Question

During the festival of Holi, Ram throws a small water balloon from the ground so as to hit Shyam. Shyam is standing on top of a building of height $10m$. If the building is at a distance $20m$ away from Ram and he throws the balloon at angle ${{45}^{\circ }}$with horizontal, then the speed of projection required will be? (Given $g=10m{{s}^{-2}}$)
A. $10m{{s}^{-1}}$
B. $20m{{s}^{-1}}$
C. $30m{{s}^{-1}}$
D. $40m{{s}^{-1}}$

Answer 1

The balloon thrown by Ram follows a semi-parabolic path to reach Shyam at a height of $10m$from the ground. The balloon will acquire two components of its initial velocity, one in the x-direction and the other in the y-direction. Thus, we shall solve this problem by using the equations of a projectile.

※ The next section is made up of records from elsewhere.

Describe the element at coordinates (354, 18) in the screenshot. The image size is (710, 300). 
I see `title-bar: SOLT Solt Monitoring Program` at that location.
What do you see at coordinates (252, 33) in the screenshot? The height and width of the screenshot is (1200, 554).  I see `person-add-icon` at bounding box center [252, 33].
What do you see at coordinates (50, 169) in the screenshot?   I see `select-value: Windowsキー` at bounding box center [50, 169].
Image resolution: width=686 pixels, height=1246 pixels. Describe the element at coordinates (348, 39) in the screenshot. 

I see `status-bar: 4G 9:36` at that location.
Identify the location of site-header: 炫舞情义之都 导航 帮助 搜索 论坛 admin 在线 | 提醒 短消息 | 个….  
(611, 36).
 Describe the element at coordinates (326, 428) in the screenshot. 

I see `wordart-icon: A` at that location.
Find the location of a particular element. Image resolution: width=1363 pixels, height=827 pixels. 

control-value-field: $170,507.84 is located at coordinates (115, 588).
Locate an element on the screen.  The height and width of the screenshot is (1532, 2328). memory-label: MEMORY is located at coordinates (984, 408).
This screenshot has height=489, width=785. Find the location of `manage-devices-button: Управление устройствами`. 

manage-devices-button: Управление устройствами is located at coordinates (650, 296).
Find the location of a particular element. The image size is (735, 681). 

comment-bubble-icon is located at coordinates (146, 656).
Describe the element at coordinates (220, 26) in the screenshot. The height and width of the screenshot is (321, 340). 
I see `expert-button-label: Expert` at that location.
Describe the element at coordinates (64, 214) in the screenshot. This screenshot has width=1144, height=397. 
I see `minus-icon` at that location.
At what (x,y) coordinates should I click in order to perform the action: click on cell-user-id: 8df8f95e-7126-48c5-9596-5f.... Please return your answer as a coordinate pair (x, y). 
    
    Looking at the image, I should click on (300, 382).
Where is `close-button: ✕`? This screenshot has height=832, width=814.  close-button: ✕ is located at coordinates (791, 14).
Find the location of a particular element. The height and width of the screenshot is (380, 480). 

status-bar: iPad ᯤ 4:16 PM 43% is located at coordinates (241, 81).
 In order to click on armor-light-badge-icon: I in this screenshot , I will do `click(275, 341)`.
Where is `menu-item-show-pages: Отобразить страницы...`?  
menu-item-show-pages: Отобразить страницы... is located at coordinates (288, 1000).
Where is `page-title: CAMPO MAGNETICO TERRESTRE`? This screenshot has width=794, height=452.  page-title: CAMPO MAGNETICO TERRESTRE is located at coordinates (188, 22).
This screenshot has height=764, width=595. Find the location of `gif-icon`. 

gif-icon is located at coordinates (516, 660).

Complete step-by-step solution:
The situation described in the given question is illustrated in the diagram given below:

Let $v$ be the initial velocity of projection of the water- filled balloon thrown by Ram. Since the balloon is thrown at an angle of ${{45}^{\circ }}$ with the horizontal, therefore it will have the following components of its velocity:
In the x-direction: ${{v}_{x}}=-v\cos {{45}^{\circ }}$ (negative sign implies that velocity is in the negative x-direction along the horizontal.)
In the y-direction: ${{v}_{y}}=v\sin {{45}^{\circ }}$
We know that $\sin {{45}^{\circ }}=\dfrac{1}{\sqrt{2}}$ as well as $\cos {{45}^{\circ }}=\dfrac{1}{\sqrt{2}}$ .
Hence, ${{v}_{x}}=-\dfrac{v}{\sqrt{2}}$ and ${{v}_{y}}=\dfrac{v}{\sqrt{2}}$ . …………….. equation (1)
The maximum height of a projectile motion is given by:
$H=\dfrac{{{\left( {{v}_{y}} \right)}^{2}}}{2g}$
Where,
$H=$ maximum height of the projectile motion
${{v}_{y}}=$ velocity of the projectile along the vertical (in y-direction)
$g=$ acceleration due to gravity
The only unknown quantity is the initial velocity of projection, $v$ of the balloon.
Here, we are given that
$y=H=10m,\text{ }x=20m,\text{ }{{v}_{x}}=-\dfrac{v}{\sqrt{2}},\text{ }\theta ={{45}^{\circ }},\text{ }g=10m{{s}^{-2}}$
From equation (1):
$\Rightarrow H=\dfrac{{{\left( \dfrac{v}{\sqrt{2}} \right)}^{2}}}{2g}$
$\begin{aligned} & \Rightarrow H=\dfrac{{{v}^{2}}}{\left( 2 \right)2g} \\\ & \Rightarrow 10=\dfrac{{{v}^{2}}}{4\left( 10 \right)} \\\ & \Rightarrow {{v}^{2}}=\left( 400 \right) \\\ \end{aligned}$
$\begin{aligned} & \Rightarrow v=\sqrt{400} \\\ & \Rightarrow v=\pm 20 \\\ \end{aligned}$
Ignoring the negative value, we get that the initial velocity of projection of the balloon is $20m{{s}^{-1}}$.

Therefore, the correct option is (B) $20m{{s}^{-1}}$.

Note:
Another way of solving the problem was by substituting all the given values in the equation of range of the projectile. Range of a projectile is the horizontal distance travelled by the body during its projectile motion. As the balloon hits Shyam, it is stopped in the middle of its projectile motion. If the balloon would have missed Shyam, it would have travelled another $20m$ to the left to complete its path.